Romer, a partner in Romer & Castiglia, a certified public accounting firm in Williamsville, said he and two-dozen other regional business executives met with legislators and their staffs to also press for more financial assistance to help start-up companies.
"We want to try to get the Legislature to try to realize that we need to reduce our taxes, and we need to create more jobs so that we can turn the economic situation in New York state around," Romer added.
For certain, taxes are going to be cut as part of this year's state budget. Unclear, however, is precisely which taxes -- Senate Republicans and Assembly Democrats have different priorities -- and by how much.
But Romer said the Legislature should include deeper cuts in estate taxes before it adopts a budget, possibly in the coming weeks. While estate taxes were lowered last year in New York, they still are higher than other states to which wealthier business owners are increasingly relocating.

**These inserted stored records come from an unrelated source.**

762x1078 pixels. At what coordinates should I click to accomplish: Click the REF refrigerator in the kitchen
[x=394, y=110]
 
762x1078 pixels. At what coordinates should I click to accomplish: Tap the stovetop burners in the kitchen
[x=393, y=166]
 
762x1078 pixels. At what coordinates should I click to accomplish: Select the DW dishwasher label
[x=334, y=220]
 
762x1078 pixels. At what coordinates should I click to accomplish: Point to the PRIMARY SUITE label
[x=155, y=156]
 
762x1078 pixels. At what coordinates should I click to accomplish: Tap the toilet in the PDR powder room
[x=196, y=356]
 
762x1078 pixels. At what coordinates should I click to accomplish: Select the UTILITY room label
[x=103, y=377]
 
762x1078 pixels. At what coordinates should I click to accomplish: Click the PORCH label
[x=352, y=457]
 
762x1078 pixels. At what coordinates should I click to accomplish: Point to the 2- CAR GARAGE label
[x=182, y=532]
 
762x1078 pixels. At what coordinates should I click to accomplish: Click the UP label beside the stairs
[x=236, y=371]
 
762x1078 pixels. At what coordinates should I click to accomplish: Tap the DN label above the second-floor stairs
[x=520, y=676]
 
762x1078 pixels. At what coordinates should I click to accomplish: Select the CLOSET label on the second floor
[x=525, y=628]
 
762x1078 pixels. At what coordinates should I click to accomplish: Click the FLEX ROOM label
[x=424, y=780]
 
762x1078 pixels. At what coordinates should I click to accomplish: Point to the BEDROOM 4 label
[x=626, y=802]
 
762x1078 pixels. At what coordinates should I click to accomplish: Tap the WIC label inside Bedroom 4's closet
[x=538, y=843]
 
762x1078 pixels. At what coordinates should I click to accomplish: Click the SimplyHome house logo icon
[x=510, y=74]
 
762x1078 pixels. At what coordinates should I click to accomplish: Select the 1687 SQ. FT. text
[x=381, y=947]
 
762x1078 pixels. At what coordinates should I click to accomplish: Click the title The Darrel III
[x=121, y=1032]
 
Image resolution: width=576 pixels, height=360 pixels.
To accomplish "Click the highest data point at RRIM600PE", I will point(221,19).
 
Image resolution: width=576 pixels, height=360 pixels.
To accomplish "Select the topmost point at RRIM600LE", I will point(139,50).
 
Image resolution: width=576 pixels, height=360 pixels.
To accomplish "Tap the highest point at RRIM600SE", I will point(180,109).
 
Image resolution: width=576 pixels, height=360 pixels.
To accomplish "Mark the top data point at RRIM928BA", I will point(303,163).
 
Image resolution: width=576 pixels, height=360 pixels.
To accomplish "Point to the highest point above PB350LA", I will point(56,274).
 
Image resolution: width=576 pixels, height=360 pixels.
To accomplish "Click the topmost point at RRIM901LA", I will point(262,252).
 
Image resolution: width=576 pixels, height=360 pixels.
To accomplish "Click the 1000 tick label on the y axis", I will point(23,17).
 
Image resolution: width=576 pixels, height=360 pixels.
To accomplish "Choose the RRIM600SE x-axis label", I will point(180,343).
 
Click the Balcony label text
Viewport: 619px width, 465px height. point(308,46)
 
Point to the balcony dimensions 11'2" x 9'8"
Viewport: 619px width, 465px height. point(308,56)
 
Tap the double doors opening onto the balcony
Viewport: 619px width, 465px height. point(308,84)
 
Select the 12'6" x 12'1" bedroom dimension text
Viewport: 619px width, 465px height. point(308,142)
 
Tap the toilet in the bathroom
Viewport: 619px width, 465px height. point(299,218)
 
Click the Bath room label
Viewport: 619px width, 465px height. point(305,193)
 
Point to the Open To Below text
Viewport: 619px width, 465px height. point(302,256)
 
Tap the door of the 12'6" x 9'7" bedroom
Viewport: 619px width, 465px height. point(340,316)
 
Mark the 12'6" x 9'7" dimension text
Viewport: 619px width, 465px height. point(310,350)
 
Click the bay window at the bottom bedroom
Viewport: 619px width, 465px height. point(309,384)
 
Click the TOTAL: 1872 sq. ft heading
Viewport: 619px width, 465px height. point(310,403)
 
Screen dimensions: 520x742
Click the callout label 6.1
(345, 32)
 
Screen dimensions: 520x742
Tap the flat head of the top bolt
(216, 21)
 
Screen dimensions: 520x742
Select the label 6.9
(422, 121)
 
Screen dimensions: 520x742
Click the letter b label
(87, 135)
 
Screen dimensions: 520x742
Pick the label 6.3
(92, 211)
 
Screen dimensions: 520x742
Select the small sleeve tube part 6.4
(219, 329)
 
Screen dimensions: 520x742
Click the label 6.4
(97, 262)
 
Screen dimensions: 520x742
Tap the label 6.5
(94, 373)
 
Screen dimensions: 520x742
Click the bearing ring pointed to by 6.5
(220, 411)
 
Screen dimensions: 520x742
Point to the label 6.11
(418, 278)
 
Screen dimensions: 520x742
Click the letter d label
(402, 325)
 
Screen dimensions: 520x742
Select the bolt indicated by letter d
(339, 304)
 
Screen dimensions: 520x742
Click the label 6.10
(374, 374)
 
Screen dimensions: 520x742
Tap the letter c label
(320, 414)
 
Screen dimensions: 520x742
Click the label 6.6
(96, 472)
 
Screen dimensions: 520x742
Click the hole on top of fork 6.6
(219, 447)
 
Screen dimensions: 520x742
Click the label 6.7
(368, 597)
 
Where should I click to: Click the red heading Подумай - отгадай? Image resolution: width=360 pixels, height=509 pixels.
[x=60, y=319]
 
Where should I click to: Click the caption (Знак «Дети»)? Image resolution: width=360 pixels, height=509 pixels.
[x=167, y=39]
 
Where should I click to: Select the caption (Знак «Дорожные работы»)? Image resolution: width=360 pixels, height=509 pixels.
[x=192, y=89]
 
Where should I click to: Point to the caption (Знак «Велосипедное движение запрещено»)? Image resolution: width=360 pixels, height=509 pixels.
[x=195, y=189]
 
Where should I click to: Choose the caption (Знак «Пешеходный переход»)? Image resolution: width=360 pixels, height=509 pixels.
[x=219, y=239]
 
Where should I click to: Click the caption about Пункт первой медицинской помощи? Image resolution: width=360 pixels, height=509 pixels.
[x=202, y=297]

But the trip wasn't all about taxes -- like most journeys for business groups.
Romer said the group also discussed changing the way the state defines when a person is considered -- for tax reasons -- an independent contractor or an employee of a firm. He said the state's narrow definition of such situations, as compared to the federal government's interpretation, can end up costing small and emerging companies hundreds and thousands of dollars in taxes.
Such "nuisance taxes" don't help a firm just starting its business, he said. The group also pressed lawmakers on regionalism, the concept increasingly used in other states in which localities share their services on everything from police to garbage pick-up.
The business group's trip to Albany was particularly well-timed, whether planned or not. The Legislature has broken up into nine separate conference committees to help resolve differences between the Senate and Assembly fiscal plans. Had the group come to Albany a few weeks later, as some interest groups have already planned, their pitch may well have been moot.
"We certainly believe it's an important annual trek to Albany to deal directly with our legislators one-on-one," said Elizabeth Pujolas, government relations director for the partnership.